HyperAgent: A Simple, Scalable, Efficient and Provable Reinforcement Learning Framework for Complex Environments
Yingru Li, Jiawei Xu, Lei Han, Zhiquan Luo
January, 2024
Abstract
To solve complex tasks under resource constraints, reinforcement learning (RL) agents need to be simple, efficient, and scalable with (1) large state space and (2) increasingly accumulated data of interactions. We propose the HyperAgent, a RL framework with hypermodel, index sampling schemes and incremental update mechanism, enabling computation-efficient sequential posterior approximation and data-efficient action selection under general value function approximation beyond conjugacy. The implementation of HyperAgent is simple as it only adds one module and one line of code additional to DDQN. Practically, HyperAgent demonstrates its robust performance in large-scale deep RL benchmarks with significant efficiency gain in terms of both data and computation. Theoretically, among the practically scalable algorithms, HyperAgent is the first method to achieve provably scalable per-step computational complexity as well as sublinear regret under tabular RL. The core of our theoretical analysis is the sequential posterior approximation argument, made possible by the first analytical tool for sequential random projection, a non-trivial martingale extension of the Johnson-Lindenstrauss lemma. This work bridges the theoretical and practical realms of RL, establishing a new benchmark for RL algorithm design.
Publication
The 41st International Conference on Machine Learning (ICML) (Submitted)
Summary of contributions
- New probability tools in high-dimensional probability and statistics
- The first probability tool for sequential random projection, a non-trivial martingale extension of Johnson-Lindenstrauss (JL) for adaptively sampled data due to the sequential nature of RL;
- A unified and simple analysis for JL via high-dimension extension of Hanson-Wright.

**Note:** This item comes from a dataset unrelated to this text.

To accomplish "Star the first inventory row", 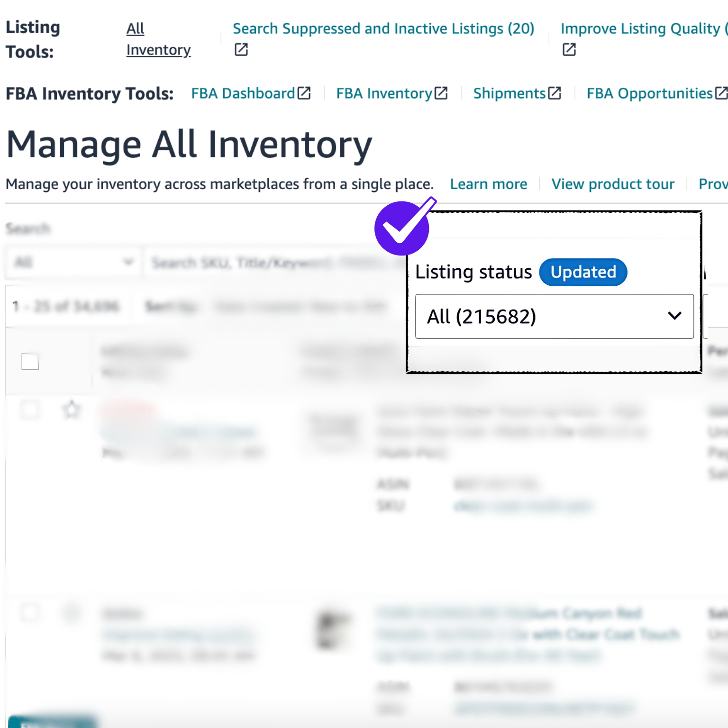I will 72,410.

- Methodology for sequential-decision making
- Hypermodel: efficient incremental approximation of the posterior (uncertainty quantification) over complex models without leveraging conjugacy as encountering more data;
- Index sampling: approximate posterior sampling for data-efficient sequential decision-making.

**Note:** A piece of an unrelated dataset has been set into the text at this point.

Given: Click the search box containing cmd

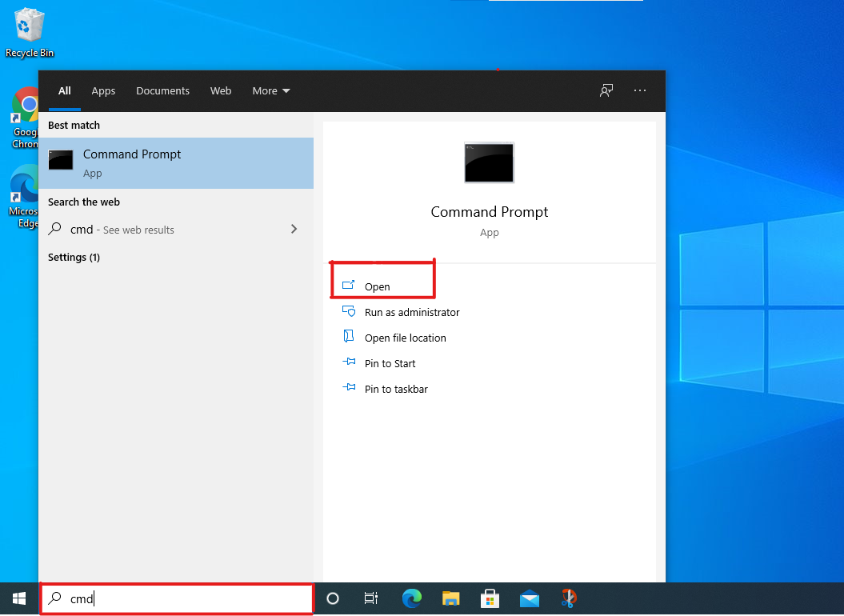Looking at the screenshot, I should coord(184,598).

- Results for sequential-decision making
- Practically, our developed HyperAgent demonstrates its robust performance in large-scale deep RL benchmarks with significant efficiency gain in terms of both data and computation;
- Theoretically, the first method to achieve logarithmic per-step computation and sublinear under tabular episodic RL and linear bandit setups among practically scalable algorithms. At the heart of the analysis is the sequential incremental posterior approximation argument, made possible by the our developed first probability tool for sequential random projection.